Task prompt: The first line of the data below and every line after it, through the one with "Screen dimensions: 1476x818", must be transcribed without change.

Saved entries:

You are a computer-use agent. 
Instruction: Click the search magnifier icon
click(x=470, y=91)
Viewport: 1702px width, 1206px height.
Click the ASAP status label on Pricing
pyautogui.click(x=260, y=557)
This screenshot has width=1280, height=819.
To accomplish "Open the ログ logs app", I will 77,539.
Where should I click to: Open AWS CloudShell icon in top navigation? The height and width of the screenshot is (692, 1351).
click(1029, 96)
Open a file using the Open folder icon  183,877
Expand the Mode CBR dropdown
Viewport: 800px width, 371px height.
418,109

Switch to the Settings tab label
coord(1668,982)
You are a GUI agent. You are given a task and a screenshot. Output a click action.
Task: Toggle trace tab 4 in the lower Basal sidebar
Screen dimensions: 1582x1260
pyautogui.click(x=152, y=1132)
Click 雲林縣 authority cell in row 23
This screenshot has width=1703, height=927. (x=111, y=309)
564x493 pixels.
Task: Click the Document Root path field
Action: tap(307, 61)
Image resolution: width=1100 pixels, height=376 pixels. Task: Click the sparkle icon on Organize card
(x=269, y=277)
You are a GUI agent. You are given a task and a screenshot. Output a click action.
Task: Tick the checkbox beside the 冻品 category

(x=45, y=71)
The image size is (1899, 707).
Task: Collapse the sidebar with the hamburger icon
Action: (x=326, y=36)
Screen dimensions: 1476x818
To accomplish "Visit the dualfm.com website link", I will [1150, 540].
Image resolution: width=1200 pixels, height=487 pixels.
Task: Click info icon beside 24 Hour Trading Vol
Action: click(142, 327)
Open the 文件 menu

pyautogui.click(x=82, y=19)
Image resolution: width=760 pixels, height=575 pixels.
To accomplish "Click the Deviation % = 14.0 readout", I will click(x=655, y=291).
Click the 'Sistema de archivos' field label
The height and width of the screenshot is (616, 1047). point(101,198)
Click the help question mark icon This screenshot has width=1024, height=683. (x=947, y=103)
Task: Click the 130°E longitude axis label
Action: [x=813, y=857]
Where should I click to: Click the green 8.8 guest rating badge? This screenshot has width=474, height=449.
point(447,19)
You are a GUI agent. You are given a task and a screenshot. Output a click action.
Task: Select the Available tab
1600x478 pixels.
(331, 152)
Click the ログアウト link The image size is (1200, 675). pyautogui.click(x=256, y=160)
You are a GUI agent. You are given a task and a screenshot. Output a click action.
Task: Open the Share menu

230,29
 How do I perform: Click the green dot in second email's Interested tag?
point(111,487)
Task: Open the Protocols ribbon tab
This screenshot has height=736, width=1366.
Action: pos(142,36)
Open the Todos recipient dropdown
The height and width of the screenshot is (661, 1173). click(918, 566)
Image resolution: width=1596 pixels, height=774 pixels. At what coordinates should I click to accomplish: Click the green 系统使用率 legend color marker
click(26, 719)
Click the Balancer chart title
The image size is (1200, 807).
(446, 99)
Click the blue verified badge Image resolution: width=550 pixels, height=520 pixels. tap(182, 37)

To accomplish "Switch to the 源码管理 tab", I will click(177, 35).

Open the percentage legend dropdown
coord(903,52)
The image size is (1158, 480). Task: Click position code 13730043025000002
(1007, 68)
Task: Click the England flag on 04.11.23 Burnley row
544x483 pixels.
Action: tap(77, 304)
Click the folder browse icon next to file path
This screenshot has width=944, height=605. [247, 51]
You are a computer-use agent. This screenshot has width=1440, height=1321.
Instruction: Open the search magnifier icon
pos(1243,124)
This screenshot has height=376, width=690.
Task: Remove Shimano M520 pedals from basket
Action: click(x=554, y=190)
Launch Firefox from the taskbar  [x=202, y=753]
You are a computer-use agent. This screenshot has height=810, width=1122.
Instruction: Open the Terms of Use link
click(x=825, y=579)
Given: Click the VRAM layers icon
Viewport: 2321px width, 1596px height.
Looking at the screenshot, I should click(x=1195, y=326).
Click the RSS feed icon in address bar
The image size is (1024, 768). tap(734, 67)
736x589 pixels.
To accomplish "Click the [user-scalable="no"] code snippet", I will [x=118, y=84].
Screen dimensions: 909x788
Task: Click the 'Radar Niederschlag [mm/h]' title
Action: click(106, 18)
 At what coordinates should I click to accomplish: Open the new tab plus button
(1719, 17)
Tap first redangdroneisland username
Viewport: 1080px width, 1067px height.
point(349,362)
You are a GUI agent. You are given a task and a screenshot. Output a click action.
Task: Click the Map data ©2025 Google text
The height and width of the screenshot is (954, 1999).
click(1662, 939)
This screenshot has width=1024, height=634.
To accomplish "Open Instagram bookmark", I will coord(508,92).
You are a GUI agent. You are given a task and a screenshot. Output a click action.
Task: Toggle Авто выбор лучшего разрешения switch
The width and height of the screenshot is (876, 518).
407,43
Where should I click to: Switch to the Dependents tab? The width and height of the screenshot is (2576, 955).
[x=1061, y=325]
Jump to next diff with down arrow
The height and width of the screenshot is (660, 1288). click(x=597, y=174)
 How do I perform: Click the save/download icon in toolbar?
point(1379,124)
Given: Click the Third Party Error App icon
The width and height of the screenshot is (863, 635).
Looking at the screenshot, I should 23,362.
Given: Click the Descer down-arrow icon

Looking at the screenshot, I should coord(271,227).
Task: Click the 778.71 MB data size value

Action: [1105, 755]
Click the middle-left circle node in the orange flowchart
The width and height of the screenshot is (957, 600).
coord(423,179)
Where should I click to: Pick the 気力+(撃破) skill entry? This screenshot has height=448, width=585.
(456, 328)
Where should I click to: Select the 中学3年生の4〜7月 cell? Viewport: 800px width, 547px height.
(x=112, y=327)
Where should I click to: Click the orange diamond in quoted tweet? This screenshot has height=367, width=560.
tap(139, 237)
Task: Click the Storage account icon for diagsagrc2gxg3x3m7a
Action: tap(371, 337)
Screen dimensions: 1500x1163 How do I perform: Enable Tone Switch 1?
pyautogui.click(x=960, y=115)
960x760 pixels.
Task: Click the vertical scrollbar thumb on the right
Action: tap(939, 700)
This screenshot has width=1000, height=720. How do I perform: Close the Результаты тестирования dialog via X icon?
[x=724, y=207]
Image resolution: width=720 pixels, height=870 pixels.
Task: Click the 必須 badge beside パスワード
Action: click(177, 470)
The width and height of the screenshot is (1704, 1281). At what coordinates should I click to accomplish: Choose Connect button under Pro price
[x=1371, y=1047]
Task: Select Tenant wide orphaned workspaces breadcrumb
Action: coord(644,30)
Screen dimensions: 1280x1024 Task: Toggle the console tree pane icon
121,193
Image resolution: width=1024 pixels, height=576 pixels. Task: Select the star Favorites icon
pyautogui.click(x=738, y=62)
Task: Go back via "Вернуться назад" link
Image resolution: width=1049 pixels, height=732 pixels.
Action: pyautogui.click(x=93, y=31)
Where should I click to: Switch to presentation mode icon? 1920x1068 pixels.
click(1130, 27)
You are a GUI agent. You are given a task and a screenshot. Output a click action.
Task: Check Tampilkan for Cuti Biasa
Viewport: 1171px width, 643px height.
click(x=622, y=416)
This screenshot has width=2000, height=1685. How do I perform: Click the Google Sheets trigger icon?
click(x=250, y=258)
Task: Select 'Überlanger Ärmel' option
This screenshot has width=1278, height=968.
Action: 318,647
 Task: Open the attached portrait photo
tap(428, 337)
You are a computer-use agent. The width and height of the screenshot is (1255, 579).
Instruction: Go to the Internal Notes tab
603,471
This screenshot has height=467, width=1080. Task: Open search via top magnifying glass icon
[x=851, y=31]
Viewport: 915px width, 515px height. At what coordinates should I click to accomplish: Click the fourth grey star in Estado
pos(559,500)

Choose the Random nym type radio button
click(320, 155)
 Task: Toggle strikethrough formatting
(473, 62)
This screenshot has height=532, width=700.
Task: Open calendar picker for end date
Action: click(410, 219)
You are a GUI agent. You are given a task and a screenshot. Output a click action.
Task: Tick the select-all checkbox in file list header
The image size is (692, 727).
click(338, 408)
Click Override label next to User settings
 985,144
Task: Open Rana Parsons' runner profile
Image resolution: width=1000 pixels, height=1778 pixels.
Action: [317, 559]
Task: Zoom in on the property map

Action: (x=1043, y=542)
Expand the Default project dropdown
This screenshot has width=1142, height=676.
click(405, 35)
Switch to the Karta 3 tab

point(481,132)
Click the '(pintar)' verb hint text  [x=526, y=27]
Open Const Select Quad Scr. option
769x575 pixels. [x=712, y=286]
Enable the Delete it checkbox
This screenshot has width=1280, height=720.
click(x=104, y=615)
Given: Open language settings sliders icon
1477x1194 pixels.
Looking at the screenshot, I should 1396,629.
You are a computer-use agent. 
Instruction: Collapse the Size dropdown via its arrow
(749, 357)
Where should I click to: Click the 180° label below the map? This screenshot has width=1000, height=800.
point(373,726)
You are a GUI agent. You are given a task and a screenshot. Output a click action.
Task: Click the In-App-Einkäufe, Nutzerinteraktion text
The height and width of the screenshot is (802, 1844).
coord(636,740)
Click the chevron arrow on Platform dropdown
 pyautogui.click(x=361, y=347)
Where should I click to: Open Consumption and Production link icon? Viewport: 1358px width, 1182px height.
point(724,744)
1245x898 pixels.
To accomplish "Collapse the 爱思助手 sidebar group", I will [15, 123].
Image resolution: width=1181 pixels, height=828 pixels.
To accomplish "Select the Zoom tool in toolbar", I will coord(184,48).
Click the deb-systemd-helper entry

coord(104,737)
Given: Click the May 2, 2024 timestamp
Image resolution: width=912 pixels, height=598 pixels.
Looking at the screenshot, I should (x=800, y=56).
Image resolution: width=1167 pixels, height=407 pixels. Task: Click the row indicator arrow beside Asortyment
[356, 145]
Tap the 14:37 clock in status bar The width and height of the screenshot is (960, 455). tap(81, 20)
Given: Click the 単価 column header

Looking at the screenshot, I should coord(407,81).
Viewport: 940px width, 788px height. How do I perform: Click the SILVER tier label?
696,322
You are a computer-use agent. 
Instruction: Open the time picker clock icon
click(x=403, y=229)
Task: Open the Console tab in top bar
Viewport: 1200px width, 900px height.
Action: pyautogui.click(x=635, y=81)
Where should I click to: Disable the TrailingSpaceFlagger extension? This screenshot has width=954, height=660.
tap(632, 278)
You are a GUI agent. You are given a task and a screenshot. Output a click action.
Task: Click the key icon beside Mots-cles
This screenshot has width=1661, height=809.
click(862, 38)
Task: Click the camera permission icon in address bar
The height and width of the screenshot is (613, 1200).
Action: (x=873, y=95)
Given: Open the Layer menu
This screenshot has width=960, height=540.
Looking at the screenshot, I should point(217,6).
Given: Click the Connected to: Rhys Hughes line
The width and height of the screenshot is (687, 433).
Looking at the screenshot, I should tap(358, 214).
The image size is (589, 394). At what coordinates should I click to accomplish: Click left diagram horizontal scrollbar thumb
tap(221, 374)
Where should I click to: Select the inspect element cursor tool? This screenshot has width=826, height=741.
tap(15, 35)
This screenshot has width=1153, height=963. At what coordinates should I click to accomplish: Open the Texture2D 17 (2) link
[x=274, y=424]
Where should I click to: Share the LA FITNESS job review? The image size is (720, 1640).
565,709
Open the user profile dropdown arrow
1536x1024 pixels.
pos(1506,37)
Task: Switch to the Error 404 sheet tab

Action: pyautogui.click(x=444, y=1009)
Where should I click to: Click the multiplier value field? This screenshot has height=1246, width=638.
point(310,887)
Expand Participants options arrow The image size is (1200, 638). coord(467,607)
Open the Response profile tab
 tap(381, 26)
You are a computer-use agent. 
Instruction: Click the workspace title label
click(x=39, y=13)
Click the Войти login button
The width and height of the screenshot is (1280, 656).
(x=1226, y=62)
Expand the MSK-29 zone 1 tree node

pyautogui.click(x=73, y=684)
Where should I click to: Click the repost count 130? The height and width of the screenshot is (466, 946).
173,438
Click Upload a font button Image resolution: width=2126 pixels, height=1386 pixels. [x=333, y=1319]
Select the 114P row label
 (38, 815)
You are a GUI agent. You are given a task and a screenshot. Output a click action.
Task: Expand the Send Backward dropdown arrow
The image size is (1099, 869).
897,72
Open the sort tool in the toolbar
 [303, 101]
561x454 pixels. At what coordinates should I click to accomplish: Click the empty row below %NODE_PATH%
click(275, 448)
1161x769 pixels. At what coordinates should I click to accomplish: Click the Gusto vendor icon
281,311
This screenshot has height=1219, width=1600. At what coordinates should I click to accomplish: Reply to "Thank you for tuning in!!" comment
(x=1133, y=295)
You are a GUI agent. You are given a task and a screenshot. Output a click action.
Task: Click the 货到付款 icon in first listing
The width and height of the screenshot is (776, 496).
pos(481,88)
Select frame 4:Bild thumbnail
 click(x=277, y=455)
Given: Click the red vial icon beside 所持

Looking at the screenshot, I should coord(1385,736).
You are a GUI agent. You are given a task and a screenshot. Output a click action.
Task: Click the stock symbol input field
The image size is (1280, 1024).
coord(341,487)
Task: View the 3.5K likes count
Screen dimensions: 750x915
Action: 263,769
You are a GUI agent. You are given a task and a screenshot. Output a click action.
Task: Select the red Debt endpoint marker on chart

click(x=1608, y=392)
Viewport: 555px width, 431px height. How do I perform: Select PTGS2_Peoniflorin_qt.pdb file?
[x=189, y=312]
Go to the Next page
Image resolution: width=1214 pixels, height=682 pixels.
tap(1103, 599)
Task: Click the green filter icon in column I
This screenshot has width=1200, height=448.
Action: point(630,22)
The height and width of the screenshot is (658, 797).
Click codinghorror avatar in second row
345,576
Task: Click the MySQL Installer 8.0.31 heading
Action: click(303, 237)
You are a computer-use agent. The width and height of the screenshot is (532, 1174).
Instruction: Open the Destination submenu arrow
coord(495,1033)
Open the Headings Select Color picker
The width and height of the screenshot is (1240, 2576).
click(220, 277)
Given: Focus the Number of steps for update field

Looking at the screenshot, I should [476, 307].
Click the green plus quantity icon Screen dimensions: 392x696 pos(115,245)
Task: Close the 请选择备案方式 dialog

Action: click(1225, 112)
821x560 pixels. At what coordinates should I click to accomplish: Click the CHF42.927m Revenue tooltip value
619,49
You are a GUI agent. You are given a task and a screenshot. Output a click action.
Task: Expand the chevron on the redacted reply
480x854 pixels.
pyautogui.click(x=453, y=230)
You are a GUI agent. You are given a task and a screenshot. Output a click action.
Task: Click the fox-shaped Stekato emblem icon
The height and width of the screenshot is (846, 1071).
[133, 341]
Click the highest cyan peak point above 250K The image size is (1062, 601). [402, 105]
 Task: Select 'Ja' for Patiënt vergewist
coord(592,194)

Result of the task:
You are a computer-use agent. 
Instruction: Click the search magnifier icon
click(x=470, y=91)
Viewport: 1702px width, 1206px height.
Click the ASAP status label on Pricing
pyautogui.click(x=260, y=557)
This screenshot has width=1280, height=819.
To accomplish "Open the ログ logs app", I will 77,539.
Where should I click to: Open AWS CloudShell icon in top navigation? The height and width of the screenshot is (692, 1351).
click(1029, 96)
Open a file using the Open folder icon  183,877
Expand the Mode CBR dropdown
Viewport: 800px width, 371px height.
418,109

Switch to the Settings tab label
coord(1668,982)
You are a GUI agent. You are given a task and a screenshot. Output a click action.
Task: Toggle trace tab 4 in the lower Basal sidebar
Screen dimensions: 1582x1260
pyautogui.click(x=152, y=1132)
Click 雲林縣 authority cell in row 23
This screenshot has width=1703, height=927. (x=111, y=309)
564x493 pixels.
Task: Click the Document Root path field
Action: tap(307, 61)
Image resolution: width=1100 pixels, height=376 pixels. Task: Click the sparkle icon on Organize card
(x=269, y=277)
You are a GUI agent. You are given a task and a screenshot. Output a click action.
Task: Tick the checkbox beside the 冻品 category

(x=45, y=71)
The image size is (1899, 707).
Task: Collapse the sidebar with the hamburger icon
Action: (x=326, y=36)
Screen dimensions: 1476x818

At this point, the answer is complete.